#### DIRECTIONS
- a) Reproduce the Vitka Eisen profile word for word, everything from "When the Bronx" down to "to San Francisco.".
- b) Write the next part of the Vitka Eisen profile, picking up after its final sentence.

On Track and Giving Back

Vitka Eisen

Once a heroin user, Vitka Eisen (MSW, ’93) now leads the organization that saved her life

By Jamie Oppenheim

Vitka Eisen (MSW, ’93) began adulthood with a determination to change the world. But she would have to change herself first: Eisen ended up in a five-year battle with heroin addiction. Fast forward more than 30 years, and she’s leading an organization known for giving people addicted to drugs a new shot at life through compassionate care — the same organization where she found salvation.

When the Bronx native enrolled in Purchase College, State University of New York, she planned to study film. Photographers Dorothea Lange and Margaret Bourke-White were her inspirations. She hoped to follow in their footsteps showing the realities of income inequality and other social issues through documentary film. But her path quickly veered away from film when she found a queer community in college. “It was the 1970s, a different time to be a lesbian. I went to college and made friends with other lesbians and gay people,” Eisen says. “That became way more important than making film.”

She dropped out of college and began traveling the country, making a home for herself in any community that welcomed lesbians, eventually wending her way to San Francisco.

#### RECORDED DATA
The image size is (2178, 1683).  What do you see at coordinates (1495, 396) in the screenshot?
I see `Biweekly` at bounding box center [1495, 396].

#### REPLIES
- a)
When the Bronx native enrolled in Purchase College, State University of New York, she planned to study film. Photographers Dorothea Lange and Margaret Bourke-White were her inspirations. She hoped to follow in their footsteps showing the realities of income inequality and other social issues through documentary film. But her path quickly veered away from film when she found a queer community in college. “It was the 1970s, a different time to be a lesbian. I went to college and made friends with other lesbians and gay people,” Eisen says. “That became way more important than making film.”

She dropped out of college and began traveling the country, making a home for herself in any community that welcomed lesbians, eventually wending her way to San Francisco.

- b)
Meanwhile, returning to college was always in the back of her mind. Unfortunately, her mind was also becoming increasingly clouded by drug use. At first, she experimented with drugs socially. It was the ’70s after all, she says. She didn’t notice her relationship to drugs was becoming problematic ... until she tried heroin.

“I was hooked fairly quickly,” she says. “It’s so physical. I just ended up using more and spiraling.”

She tried getting sober but nothing stuck — she’d succeed for a stint then use again. “I didn’t like that I was so tied to something. It controlled my existence,” she says. “I felt too young to be married and have a child, because that’s what it is.”

"She respects people regardless of race or age or spirituality or gender or any of that. She just has a heart for people."
—Jojo Godinez

Finally, she had had enough. In 1985, she entered a two-year in-patient treatment program at Walden House, a San Francisco nonprofit serving the community since 1969. “The program didn’t try to change you,” she says. “They were just trying to make you the best version of you.”

Not only did the program stick, it gave her a new path forward in behavioral health. Newly sober, she completed her undergraduate degree at Antioch College in San Francisco. She wanted to teach, so she started working in public schools and, later, for Walden House in the adolescent program. The combination of education and social work clicked for her. Realizing she needed a master’s in social work to advance in her career, she applied to SF State’s School of Social Work. She was accepted and fell in love with the program.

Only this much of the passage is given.